[Start of Attachment]

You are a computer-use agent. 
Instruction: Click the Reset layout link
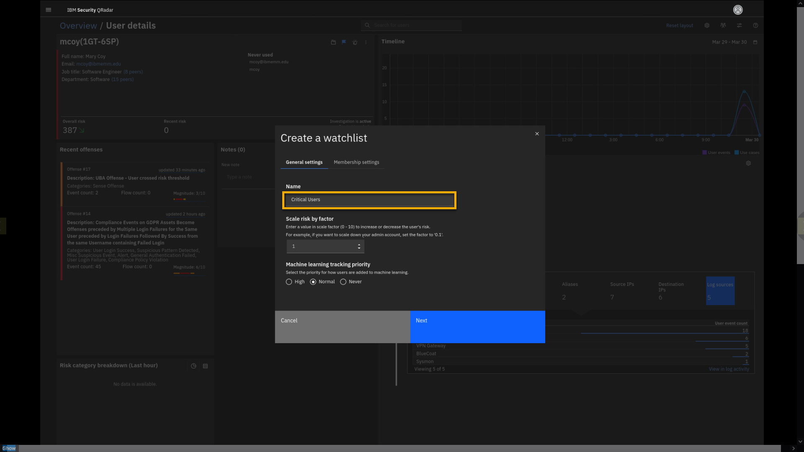(679, 26)
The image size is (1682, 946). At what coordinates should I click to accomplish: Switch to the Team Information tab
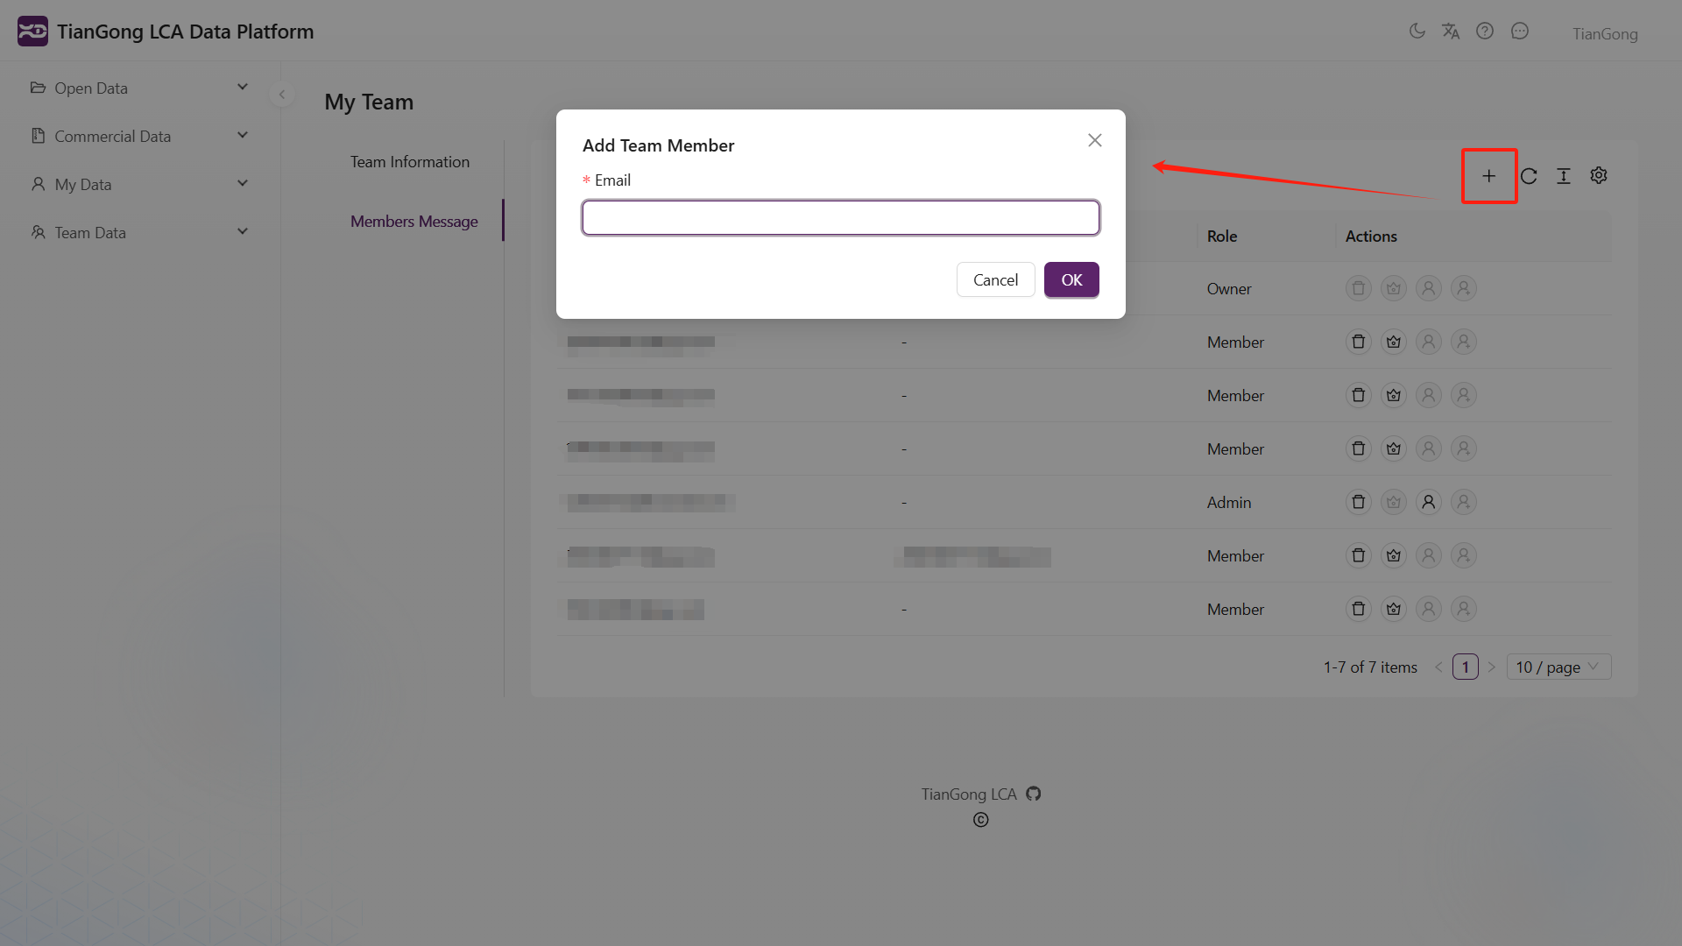(409, 161)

[End of Attachment]

**The task:** Once the pictures are set aside, repeat the data above exactly.

**Response below:**
You are a computer-use agent. 
Instruction: Click the Reset layout link
(679, 26)
The image size is (1682, 946). At what coordinates should I click to accomplish: Switch to the Team Information tab
(409, 161)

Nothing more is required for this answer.